You have alot of tail swing on your rig there.. My mother in law was driving her 31 foot Winnebago and was beside a power pole and made a tight turn. It ripped the whole rear panel away when the tail caught the power pole... About 10k in damage. So be aware of lots of tail swing around corners.. Youll be fine though!

Carey


----------



## ember (Jan 17, 2008)

Congrats Darlene!! Nice lookin rig!!


----------



## Nathan (Jan 2, 2007)

Congrats on the new RV!


----------



## PDX_Doug (Nov 16, 2004)

Wow! Very nice new RV you have there Darlene. Should be just right for you and Jimmie.
Don't think that just because it's not an Outback, that you are going to get rid of us that easy! I'll be looking forward to hearing of your coming adventures and much easier parking!
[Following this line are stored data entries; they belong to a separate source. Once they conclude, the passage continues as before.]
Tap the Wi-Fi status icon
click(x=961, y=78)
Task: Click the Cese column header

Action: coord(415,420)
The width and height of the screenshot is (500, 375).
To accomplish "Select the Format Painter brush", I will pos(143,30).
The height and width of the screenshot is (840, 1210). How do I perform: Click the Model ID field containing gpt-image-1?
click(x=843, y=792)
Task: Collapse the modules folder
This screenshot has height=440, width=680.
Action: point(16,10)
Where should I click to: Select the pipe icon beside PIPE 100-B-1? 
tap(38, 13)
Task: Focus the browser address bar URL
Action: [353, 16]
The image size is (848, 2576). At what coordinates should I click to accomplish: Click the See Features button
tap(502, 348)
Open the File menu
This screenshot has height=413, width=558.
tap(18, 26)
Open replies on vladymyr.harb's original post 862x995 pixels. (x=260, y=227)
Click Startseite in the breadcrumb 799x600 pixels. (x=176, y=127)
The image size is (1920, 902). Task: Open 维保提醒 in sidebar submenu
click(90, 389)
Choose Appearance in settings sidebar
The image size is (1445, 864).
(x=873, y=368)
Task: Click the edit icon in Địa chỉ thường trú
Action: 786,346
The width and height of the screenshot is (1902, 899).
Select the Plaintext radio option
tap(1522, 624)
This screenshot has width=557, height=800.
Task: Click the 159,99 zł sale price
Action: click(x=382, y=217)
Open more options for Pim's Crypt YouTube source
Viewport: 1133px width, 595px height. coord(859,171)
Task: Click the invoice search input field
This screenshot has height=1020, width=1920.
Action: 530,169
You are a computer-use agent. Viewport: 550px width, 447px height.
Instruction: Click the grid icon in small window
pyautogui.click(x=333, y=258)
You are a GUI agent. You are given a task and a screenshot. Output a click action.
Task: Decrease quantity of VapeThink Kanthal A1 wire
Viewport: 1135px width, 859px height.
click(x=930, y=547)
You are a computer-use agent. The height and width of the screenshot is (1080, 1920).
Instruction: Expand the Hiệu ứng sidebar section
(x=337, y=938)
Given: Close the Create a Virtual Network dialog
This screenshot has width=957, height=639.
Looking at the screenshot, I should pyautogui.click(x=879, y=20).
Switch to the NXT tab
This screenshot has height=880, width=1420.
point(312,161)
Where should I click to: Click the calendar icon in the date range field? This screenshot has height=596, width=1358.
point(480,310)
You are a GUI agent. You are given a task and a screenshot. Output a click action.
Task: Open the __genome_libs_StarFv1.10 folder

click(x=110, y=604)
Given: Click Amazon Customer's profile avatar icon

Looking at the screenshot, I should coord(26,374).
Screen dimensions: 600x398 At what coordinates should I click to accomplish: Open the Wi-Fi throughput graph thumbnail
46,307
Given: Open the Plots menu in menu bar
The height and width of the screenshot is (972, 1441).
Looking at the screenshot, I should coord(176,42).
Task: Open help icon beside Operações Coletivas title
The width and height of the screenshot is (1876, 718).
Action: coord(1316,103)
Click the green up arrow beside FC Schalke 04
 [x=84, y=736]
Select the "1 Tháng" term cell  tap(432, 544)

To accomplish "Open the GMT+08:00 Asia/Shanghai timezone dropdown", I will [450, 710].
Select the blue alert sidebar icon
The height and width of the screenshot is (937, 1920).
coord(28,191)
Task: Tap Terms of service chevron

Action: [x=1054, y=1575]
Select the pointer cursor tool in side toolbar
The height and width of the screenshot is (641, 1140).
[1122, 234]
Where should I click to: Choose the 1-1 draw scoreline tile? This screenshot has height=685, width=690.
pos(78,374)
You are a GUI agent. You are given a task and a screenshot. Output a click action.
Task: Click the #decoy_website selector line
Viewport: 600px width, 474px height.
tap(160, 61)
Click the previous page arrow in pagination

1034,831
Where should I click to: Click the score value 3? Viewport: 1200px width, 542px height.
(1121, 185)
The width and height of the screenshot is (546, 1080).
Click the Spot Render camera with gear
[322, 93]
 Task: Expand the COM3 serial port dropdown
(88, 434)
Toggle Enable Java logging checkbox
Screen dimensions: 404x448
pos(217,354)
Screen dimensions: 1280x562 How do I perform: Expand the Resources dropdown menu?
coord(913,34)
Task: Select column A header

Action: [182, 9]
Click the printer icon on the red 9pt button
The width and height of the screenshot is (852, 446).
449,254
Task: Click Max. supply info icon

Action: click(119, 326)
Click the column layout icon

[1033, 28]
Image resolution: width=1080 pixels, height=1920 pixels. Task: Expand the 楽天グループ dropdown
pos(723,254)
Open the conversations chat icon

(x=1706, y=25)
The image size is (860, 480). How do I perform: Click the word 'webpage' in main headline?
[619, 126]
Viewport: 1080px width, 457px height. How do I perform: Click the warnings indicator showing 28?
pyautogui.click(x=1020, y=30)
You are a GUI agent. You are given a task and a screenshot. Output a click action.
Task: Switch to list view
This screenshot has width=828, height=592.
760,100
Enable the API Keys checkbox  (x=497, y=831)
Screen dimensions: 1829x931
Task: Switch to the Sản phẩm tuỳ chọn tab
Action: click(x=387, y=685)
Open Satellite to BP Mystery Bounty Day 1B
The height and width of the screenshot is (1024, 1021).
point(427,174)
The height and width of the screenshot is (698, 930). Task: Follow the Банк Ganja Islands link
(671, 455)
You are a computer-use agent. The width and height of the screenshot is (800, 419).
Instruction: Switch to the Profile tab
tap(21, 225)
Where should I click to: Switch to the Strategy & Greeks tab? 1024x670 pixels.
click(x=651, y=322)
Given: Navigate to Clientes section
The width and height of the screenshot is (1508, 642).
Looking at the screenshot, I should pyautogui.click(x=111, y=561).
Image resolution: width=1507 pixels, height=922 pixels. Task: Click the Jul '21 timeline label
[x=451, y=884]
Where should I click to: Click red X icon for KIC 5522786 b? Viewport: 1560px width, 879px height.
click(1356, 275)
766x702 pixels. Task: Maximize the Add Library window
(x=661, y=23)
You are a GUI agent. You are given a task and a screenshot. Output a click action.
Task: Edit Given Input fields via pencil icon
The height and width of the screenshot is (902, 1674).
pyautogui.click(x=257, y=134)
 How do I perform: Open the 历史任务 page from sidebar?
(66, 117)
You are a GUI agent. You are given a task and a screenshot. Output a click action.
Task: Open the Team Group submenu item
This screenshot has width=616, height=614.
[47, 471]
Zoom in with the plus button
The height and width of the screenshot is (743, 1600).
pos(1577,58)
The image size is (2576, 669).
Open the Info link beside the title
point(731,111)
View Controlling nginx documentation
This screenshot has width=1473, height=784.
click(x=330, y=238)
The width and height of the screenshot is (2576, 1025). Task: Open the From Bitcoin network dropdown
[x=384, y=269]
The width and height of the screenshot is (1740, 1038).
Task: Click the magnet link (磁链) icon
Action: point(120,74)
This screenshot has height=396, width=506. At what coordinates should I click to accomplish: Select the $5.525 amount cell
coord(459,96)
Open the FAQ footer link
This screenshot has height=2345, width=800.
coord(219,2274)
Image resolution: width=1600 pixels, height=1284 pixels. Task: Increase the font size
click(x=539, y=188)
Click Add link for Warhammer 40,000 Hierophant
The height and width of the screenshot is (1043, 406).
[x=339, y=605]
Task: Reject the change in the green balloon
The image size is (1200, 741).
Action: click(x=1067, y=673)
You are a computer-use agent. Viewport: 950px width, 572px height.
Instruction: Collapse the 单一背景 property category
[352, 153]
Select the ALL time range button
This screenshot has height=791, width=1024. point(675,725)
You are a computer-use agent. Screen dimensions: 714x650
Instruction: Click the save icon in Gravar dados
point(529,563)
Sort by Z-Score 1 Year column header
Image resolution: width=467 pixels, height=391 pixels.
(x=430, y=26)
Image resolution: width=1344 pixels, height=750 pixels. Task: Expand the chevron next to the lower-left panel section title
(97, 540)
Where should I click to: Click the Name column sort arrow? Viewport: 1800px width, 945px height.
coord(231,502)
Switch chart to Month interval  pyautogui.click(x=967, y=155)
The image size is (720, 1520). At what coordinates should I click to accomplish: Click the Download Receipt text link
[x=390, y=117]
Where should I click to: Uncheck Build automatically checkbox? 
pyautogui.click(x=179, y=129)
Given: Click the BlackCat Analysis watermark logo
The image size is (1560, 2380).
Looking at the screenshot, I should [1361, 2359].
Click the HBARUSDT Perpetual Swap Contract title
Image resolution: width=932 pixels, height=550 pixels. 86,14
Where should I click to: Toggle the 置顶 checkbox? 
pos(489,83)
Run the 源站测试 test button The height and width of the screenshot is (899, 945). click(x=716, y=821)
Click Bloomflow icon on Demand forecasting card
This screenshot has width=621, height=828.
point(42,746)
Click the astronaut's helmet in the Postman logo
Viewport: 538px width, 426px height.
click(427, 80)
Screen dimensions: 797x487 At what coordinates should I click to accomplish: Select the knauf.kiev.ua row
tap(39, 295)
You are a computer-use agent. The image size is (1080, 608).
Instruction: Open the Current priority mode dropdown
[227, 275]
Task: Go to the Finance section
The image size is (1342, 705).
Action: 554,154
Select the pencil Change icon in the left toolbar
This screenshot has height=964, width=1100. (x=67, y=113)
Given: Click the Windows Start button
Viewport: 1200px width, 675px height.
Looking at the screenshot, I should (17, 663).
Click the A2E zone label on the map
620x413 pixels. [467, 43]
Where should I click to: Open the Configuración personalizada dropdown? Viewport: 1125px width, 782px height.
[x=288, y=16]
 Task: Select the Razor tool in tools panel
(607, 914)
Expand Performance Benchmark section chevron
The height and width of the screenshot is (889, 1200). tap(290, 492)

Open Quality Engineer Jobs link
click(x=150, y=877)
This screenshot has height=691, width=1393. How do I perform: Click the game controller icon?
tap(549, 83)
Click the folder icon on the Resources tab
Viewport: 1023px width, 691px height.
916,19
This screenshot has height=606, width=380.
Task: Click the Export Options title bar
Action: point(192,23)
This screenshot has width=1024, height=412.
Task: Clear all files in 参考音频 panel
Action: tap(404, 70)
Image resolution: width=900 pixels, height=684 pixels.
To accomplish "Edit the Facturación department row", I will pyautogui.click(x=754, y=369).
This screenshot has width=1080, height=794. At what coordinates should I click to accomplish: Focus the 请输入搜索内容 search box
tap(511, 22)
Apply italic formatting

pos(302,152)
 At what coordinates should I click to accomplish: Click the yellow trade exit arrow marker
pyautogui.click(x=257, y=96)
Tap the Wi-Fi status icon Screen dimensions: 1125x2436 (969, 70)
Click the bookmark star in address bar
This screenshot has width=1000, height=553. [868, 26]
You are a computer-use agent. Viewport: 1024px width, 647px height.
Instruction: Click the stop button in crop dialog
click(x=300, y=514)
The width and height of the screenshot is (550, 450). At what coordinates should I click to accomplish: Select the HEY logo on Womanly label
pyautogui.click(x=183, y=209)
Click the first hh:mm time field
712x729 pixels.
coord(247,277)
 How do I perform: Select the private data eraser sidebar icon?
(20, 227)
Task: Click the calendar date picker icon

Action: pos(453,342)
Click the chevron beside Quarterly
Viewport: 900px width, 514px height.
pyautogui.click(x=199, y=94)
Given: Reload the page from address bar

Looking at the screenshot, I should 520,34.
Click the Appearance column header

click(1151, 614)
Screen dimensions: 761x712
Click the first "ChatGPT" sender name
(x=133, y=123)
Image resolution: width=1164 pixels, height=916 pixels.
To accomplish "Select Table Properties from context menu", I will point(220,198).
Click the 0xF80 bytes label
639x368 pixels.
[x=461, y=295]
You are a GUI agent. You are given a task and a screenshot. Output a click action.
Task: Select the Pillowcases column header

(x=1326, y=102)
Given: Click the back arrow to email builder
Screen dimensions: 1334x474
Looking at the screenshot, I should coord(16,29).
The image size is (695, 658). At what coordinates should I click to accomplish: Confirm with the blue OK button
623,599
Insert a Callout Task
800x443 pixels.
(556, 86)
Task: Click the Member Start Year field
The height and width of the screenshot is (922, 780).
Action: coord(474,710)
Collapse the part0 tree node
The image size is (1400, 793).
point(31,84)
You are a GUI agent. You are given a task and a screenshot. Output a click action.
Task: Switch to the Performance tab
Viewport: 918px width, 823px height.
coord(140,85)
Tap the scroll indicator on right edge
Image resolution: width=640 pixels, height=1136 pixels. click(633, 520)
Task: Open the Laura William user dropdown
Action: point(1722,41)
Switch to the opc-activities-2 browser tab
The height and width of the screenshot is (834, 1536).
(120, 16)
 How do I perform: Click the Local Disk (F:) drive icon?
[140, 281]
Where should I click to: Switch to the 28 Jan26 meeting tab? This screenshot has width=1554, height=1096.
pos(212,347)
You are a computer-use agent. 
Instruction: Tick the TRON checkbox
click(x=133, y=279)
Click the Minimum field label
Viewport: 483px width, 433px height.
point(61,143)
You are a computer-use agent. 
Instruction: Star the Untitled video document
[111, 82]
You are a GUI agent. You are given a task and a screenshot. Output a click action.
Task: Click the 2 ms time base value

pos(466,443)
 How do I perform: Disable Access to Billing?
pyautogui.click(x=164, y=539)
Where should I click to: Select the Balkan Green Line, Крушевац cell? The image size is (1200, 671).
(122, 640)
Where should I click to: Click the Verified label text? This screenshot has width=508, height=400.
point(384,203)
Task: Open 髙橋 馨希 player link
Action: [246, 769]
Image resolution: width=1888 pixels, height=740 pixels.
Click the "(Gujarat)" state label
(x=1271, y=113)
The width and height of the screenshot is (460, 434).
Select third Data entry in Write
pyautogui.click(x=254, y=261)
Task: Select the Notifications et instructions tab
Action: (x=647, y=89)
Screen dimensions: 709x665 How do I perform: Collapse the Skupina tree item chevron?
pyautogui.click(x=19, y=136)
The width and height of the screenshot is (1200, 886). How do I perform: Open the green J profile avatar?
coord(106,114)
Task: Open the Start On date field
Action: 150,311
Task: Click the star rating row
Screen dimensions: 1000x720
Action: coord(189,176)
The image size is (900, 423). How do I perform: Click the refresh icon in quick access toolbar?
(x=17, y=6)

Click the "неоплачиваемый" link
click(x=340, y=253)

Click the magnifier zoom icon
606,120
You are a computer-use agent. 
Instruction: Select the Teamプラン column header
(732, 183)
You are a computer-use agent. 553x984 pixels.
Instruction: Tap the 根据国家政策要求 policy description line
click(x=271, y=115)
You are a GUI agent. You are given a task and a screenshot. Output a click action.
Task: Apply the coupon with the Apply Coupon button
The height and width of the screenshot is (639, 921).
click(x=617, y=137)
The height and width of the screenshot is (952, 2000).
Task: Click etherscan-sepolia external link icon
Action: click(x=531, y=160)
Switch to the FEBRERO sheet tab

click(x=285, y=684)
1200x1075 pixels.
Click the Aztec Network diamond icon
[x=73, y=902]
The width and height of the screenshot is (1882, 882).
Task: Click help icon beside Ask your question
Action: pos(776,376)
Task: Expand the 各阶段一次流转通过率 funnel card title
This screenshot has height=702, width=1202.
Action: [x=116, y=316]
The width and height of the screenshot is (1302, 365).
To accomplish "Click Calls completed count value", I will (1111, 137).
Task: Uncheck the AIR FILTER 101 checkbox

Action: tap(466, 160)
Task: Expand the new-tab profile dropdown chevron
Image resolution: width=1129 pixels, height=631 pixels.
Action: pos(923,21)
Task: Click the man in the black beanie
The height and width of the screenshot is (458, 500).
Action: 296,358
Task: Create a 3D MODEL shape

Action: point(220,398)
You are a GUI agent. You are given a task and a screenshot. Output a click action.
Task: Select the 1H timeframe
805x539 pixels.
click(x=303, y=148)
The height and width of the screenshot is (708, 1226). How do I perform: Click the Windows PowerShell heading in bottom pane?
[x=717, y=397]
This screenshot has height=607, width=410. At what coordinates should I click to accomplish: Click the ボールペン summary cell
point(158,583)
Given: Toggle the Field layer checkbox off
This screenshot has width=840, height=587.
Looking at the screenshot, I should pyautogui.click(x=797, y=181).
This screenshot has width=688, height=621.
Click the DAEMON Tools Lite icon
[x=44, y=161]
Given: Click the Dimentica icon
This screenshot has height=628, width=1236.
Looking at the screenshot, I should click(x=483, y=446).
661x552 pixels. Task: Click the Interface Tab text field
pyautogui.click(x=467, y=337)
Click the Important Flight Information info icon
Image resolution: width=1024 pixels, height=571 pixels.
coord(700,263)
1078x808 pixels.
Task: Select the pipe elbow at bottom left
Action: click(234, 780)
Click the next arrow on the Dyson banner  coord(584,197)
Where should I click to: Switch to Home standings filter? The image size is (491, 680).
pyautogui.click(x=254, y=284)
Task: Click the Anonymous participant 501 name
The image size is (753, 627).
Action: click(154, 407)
Looks like all it needs is a nice Outbackers.com sticker or two.









Happy Trails,
Doug


----------



## rdvholtwood (Sep 18, 2008)

Nice!! Best of luck with your new TT!!


----------



## mountainlady56 (Feb 13, 2006)

PDX_Doug said:


> Wow! Very nice new RV you have there Darlene. Should be just right for you and Jimmie.
> Don't think that just because it's not an Outback, that you are going to get rid of us that easy! I'll be looking forward to hearing of your coming adventures and much easier parking! Looks like all it needs is a nice Outbackers.com sticker or two.
> 
> 
> ...


Thanks, Doug! I ordered my OBers.com stickers last night!! WHOO-HOO!! Didn't get to pick it up, Saturday, as I had a migraine, but going this AM to bring our baby home!! You're right, too. It should be just right for me and Jimmy, and that's exactly why I bought it, for me and him!!
Darlene


----------



## mountainlady56 (Feb 13, 2006)

rdvholtwood said:


> Nice!! Best of luck with your new TT!!


Thanks, Rick & Donna!
I plan on coming up that way this summer. Would love to come to your rally, but it happens to be the same time as SE rally at Topsail Hill........can't pass that up!!








There's several people in NE OBers I'd love to meet, so maybe we can get together with you guys a little later.
Darlene


----------



## gone campin (Jan 29, 2006)

Congratulations Darlene!!!

I was wondering how long it would take before you were back to camping. 
I did not think very long and you porved me right! 
Beautiful inside and outside!

Linda


----------



## mountainlady56 (Feb 13, 2006)

gone campin said:


> Congratulations Darlene!!!
> 
> I was wondering how long it would take before you were back to camping.
> I did not think very long and you porved me right!
> ...


You know me ALL too well, Linda!! Jimmy and I have been going stir crazy without the camper!! I had a bad scare a few weeks ago.......a CT scan showed a possible brain aneurysm. Thank GOD it was ruled-out by an MRI (sure do hope that thing was RIGHT!).







Decided, no matter HOW MUCH I hate to owe money (I freak out over it!), I best not put off any longer doing what Jimmy and I want to do. He's turned 15, so he's getting all grown up.







Better enjoy him while I can.
HUGS!
Darlene


----------



## BigBadBrain (Aug 26, 2004)

But where are all the pictures? We all have trouble visualizing you know!


----------



## mountainlady56 (Feb 13, 2006)

BigBadBrain said:


> But where are all the pictures? We all have trouble visualizing you know!


Check out post #3, BBB. I'm terrible with posting pics, so just posted the link. Ignore the price, please.
Darlene


----------



## BigBadBrain (Aug 26, 2004)

Oh. I tried that and I get an error.


----------